Here’s the truth. Health care in the last year of life is significantly more expensive than the cost of health care in preceding years. Almost 30% of Medicare spending is paid out for patients in the last year of their lives.

Strange but true, Medicare will pay for care for some health problems but not for others. For example, if you break your leg or have a heart attack, Medicare will cover the doctors, nurses, hospital, and short-term rehabilitation.

If you come down with Alzheimer’s disease, you’re on your own—except for an occasional doctor visit to refill a prescription. Need someone to help you bathe and dress and eat? You are on your own. Need someone to design a mental stimulation program to forestall decline? You are on your own. As the disease progresses, need someone to monitor your safety to make sure you don’t hurt yourself? Figure it out yourself because you will be on your own. Medicare will not spend one dime to help.

Here are startling statistics from the Alzheimer’s Association:

  • As many as 5.3 million people in the United States are living with Alzheimer’s disease.
  • Alzheimer’s disease and other dementias triple health care costs for Americans age 65 and older.
  • Alzheimer’s disease is the seventh leading cause of death.
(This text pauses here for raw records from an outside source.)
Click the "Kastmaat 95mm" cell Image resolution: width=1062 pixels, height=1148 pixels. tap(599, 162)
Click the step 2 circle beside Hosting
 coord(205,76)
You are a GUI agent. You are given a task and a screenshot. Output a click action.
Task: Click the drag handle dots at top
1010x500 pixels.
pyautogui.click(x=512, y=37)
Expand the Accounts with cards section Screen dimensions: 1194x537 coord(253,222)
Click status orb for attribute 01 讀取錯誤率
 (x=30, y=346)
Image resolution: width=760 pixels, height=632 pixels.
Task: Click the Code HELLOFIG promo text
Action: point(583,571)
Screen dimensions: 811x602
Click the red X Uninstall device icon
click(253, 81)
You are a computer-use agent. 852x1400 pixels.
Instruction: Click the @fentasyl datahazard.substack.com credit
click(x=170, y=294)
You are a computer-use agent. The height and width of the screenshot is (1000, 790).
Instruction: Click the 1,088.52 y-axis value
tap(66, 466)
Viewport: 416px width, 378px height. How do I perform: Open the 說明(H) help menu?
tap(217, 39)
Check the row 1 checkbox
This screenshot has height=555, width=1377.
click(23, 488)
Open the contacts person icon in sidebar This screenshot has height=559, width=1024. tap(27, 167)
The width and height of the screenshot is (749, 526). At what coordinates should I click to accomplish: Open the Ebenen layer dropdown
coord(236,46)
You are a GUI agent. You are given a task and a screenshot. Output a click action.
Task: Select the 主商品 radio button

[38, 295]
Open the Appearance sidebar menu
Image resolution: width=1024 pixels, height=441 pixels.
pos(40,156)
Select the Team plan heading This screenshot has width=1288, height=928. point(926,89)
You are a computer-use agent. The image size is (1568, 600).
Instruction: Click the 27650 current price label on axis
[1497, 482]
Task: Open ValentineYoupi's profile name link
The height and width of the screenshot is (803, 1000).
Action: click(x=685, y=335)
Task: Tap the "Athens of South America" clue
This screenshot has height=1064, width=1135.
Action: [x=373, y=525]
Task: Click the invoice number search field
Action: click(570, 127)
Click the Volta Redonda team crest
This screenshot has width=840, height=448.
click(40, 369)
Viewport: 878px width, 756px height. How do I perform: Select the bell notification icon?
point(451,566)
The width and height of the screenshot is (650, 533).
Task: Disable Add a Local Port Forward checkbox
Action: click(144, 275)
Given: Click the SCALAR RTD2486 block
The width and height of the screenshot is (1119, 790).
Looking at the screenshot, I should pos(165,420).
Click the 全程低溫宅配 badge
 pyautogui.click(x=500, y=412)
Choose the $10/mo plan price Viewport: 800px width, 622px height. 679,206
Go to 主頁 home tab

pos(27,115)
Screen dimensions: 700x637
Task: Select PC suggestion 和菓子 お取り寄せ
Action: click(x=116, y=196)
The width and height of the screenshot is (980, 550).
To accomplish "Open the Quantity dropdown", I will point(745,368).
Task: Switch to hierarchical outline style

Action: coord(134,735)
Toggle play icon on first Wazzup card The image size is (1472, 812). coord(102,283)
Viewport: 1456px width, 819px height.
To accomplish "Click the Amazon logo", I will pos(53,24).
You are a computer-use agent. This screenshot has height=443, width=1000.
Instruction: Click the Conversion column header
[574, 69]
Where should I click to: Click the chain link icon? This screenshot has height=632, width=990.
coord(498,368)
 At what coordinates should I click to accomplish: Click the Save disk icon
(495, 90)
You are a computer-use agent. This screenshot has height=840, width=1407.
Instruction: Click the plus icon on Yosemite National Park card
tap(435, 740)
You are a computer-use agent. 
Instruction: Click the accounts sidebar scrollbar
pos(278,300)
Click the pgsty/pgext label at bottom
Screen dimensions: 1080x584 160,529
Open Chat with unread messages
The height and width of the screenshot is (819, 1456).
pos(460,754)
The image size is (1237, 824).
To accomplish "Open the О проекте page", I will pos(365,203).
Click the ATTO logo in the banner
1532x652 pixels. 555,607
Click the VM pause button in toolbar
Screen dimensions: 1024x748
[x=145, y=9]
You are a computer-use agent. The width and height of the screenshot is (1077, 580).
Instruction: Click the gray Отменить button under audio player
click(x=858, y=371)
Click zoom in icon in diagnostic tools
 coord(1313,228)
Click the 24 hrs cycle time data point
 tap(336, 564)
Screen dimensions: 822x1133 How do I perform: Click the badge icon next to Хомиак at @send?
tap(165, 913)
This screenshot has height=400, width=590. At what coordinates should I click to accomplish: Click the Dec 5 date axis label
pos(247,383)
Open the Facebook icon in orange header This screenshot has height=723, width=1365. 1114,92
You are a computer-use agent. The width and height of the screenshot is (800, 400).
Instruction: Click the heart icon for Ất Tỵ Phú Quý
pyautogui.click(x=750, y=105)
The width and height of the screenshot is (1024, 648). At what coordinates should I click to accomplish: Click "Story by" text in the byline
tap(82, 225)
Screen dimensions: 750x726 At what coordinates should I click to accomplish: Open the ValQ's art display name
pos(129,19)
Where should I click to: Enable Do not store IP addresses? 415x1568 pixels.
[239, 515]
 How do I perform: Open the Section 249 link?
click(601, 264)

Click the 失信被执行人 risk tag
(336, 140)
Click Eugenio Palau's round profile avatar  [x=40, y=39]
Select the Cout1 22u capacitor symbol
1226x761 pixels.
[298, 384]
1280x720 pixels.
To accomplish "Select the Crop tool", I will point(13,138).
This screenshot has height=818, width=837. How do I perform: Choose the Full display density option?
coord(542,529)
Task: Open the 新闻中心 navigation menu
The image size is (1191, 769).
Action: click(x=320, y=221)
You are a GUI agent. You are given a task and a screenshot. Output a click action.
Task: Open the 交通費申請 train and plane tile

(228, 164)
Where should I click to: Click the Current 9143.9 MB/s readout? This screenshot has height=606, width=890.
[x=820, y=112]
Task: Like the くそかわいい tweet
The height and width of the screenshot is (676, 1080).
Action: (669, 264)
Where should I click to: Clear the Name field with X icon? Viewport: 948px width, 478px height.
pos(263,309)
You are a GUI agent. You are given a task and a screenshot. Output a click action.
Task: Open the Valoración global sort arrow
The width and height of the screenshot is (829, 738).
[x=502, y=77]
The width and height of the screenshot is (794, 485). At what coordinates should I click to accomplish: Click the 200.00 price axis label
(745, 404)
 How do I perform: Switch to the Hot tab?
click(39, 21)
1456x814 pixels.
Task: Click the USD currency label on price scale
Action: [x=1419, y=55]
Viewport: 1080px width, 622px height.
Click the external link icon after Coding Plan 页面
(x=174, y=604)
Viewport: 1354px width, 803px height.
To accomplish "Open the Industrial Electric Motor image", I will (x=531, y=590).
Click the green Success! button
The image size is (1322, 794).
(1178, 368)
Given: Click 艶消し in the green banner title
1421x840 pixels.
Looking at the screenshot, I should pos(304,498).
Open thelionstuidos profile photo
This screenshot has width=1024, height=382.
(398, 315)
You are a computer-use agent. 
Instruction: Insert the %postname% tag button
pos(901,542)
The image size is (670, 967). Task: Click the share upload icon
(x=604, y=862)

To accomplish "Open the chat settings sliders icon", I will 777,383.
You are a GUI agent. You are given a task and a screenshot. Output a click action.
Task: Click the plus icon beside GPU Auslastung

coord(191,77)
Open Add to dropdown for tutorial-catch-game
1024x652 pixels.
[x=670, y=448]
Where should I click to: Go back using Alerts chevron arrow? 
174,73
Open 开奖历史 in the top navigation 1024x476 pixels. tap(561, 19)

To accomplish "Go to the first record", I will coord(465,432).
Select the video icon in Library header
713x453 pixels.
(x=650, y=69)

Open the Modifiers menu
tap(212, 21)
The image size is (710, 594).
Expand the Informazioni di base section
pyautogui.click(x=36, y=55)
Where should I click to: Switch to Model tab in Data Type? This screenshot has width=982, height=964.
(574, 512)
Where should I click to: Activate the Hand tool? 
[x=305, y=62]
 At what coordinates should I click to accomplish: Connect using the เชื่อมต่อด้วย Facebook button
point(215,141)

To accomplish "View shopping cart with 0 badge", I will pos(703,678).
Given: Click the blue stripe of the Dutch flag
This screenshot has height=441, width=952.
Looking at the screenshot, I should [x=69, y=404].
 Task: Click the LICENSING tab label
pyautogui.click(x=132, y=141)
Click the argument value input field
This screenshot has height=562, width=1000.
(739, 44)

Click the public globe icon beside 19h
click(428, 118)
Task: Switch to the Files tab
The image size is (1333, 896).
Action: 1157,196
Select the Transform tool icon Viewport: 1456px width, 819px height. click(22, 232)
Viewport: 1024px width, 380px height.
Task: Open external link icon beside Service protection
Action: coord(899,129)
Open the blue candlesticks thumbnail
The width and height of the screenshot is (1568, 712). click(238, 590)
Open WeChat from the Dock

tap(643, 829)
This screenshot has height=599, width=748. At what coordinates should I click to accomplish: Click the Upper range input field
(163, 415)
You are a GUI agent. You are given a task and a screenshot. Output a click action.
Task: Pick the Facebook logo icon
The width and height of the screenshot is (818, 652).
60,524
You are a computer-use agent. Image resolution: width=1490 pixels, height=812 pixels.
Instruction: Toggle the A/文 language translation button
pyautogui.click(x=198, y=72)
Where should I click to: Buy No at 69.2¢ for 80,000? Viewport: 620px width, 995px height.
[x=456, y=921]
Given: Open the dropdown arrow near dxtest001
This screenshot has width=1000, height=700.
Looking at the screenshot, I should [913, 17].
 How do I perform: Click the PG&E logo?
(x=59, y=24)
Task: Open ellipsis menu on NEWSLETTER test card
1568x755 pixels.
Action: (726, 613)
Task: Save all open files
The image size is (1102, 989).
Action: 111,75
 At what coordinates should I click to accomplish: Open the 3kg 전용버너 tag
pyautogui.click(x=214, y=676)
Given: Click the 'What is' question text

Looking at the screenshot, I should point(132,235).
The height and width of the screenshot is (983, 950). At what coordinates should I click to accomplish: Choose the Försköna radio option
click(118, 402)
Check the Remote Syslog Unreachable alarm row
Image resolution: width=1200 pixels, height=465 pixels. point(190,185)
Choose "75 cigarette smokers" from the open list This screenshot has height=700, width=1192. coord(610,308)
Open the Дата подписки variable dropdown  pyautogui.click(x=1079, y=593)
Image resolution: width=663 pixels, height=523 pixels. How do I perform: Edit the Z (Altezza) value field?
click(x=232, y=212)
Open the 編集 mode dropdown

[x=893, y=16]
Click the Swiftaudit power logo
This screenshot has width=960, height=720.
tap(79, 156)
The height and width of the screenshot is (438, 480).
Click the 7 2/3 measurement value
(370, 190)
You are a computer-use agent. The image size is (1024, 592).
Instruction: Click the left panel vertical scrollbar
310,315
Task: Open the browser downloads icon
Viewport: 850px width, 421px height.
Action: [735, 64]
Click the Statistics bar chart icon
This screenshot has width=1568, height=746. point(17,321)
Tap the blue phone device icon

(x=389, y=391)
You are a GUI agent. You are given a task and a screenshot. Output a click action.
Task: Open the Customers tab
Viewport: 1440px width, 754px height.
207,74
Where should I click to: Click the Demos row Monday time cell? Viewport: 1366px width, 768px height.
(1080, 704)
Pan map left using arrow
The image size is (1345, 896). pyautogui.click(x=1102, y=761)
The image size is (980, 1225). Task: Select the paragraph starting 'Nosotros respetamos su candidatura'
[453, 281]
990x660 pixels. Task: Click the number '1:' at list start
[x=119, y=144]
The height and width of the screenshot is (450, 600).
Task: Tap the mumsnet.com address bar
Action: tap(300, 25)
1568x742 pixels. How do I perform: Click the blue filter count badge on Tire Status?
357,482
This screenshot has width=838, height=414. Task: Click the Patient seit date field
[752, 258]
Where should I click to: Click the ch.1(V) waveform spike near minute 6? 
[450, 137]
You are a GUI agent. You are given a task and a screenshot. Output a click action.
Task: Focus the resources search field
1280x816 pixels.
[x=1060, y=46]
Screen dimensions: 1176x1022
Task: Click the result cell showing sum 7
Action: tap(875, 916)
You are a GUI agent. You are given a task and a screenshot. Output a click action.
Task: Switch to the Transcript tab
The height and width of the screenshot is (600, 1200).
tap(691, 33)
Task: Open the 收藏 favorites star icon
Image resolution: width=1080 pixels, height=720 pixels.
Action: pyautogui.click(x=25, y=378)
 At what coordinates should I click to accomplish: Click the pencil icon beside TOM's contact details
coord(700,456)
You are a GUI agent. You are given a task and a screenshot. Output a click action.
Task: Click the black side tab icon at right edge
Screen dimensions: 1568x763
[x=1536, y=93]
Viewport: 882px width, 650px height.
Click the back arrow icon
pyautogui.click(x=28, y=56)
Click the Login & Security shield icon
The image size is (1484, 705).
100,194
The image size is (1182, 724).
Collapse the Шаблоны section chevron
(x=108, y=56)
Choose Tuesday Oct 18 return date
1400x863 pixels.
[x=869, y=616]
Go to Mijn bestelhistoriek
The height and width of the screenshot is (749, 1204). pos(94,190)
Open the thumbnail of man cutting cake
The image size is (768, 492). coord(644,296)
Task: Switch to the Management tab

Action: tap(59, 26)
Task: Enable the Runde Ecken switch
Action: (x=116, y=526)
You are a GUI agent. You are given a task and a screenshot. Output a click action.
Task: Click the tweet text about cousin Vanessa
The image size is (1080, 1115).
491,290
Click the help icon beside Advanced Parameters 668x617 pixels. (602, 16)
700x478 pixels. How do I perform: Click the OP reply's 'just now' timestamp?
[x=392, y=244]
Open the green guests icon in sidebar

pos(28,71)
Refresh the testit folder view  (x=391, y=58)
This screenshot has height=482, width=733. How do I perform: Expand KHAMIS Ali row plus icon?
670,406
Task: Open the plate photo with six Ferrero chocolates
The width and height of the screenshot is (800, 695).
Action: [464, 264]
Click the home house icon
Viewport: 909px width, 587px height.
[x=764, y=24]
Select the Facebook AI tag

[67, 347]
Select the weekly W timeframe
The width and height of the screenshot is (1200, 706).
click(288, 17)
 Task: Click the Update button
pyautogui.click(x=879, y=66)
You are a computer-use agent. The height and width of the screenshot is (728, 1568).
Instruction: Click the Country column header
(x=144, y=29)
And yet, health care reform will not touch the cost, impact, and care for those living with Alzheimer’s. Why is this the case? Because most of the care is paid for by Medicaid.
 
Medicaid is our nation's largest health insurer, covering one in six Americans. It covers two-thirds of nursing home residents and one in five persons under age 65 with chronic disabilities. According to Dennis Smith, a senior research fellow in health care reform at the Heritage Foundation, about a third of 2007 Medicaid spending, or about $100 billion (that’s with a b for billion), went to long-term care. According to Smith, over the next 10 years, Medicaid long-term care spending is projected to grow at an average rate of 8.6% per year (80.6% over 10 years).

A host of regulatory changes should be made not only to reduce the cost of long-term care but also to move money now spent on nursing homes into the kinds of services that people actually want—services that allow people to remain at home. No one wants to die in a nursing home, but alternatives are limited in most states.

Long-term care is the ugly stepsister of health care reform. Sure, health care costs resulting from inefficient long-term care are skyrocketing, but unless medical providers can make a buck from providing health care services to old people, they are not interested in getting involved with the politics of long-term care. This is just another example of the invisibility that frail old people endure on a day-to-day basis.